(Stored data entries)
┄┄┄┄┄┄
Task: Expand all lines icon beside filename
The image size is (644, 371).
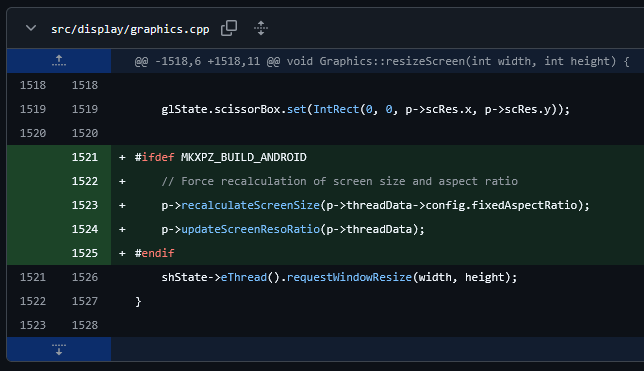Action: pos(261,28)
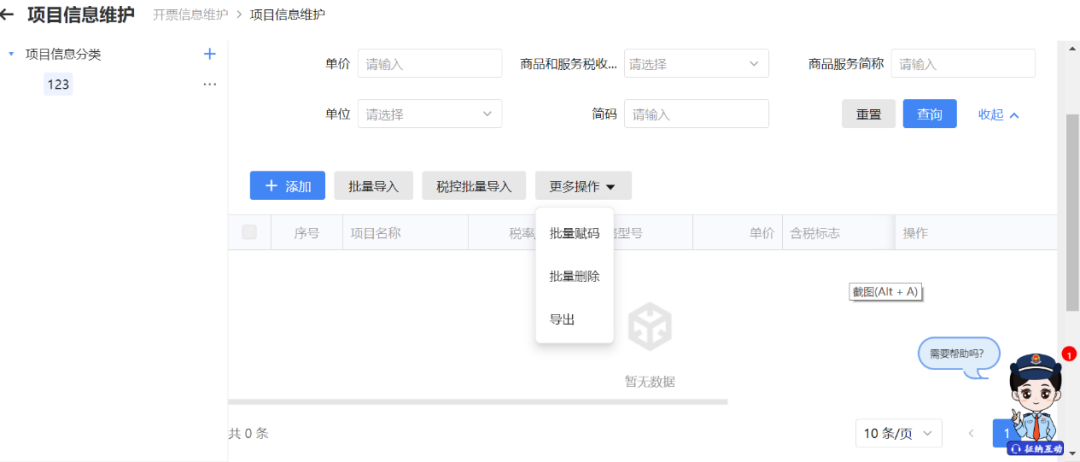Open the 10 条/页 page size dropdown
1080x462 pixels.
[x=899, y=433]
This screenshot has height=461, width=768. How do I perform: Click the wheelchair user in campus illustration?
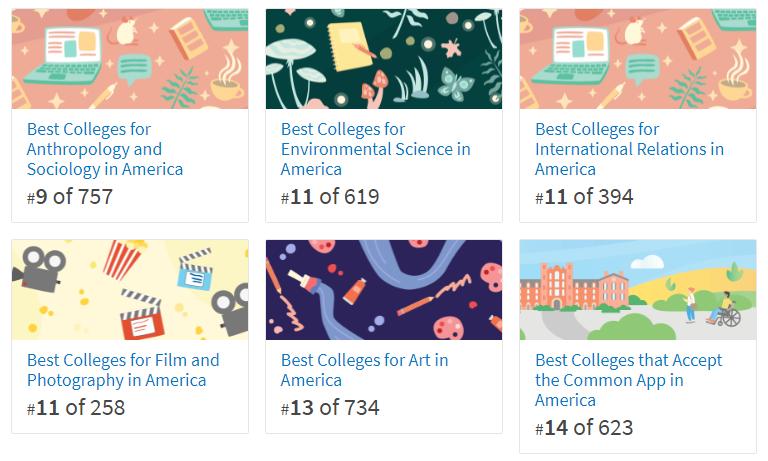[727, 310]
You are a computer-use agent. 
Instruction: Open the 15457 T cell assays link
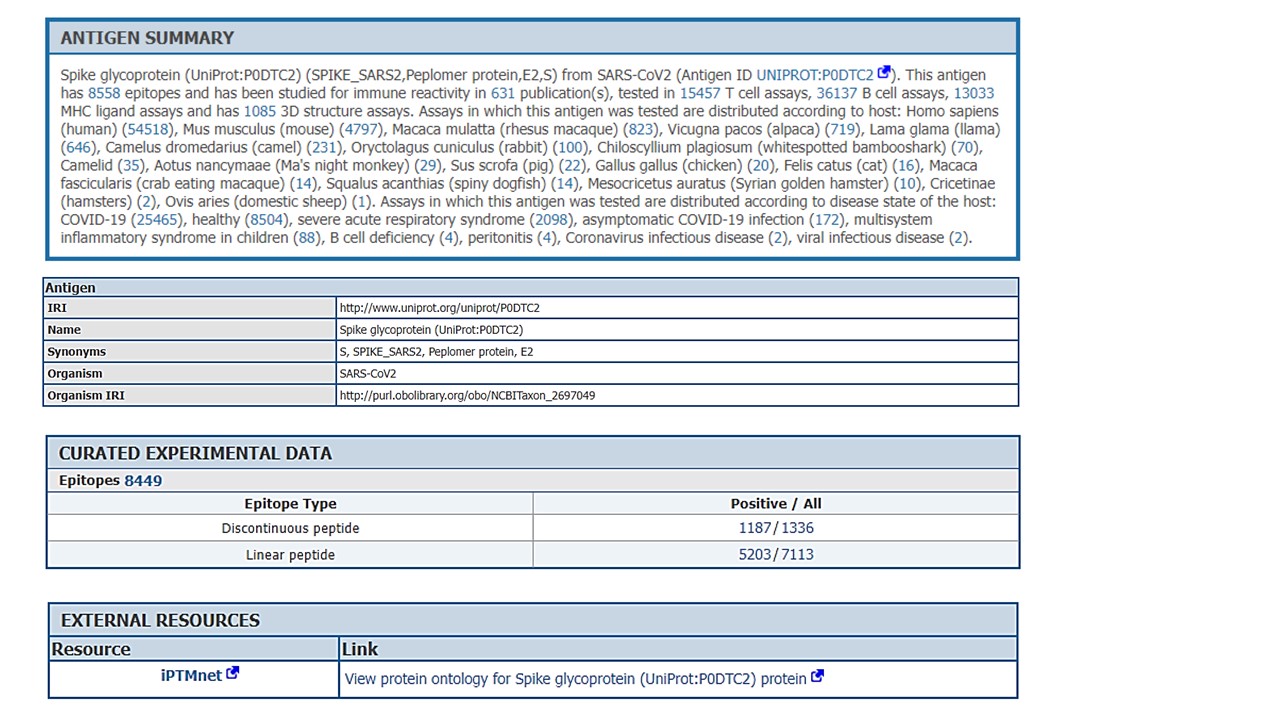pyautogui.click(x=699, y=93)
┄┄┄┄┄┄
WHAT THE EXERCISE ASKS -> Give the records above again in full and exactly, but exclude every picture.

TASK RESPONSE ->
Task: Expand all lines icon beside filename
The image size is (644, 371).
Action: pos(261,28)
Open the 10 条/页 page size dropdown
1080x462 pixels.
[x=899, y=433]
This screenshot has height=461, width=768. How do I perform: Click the wheelchair user in campus illustration?
[727, 310]
You are a computer-use agent. 
Instruction: Open the 15457 T cell assays link
pyautogui.click(x=699, y=93)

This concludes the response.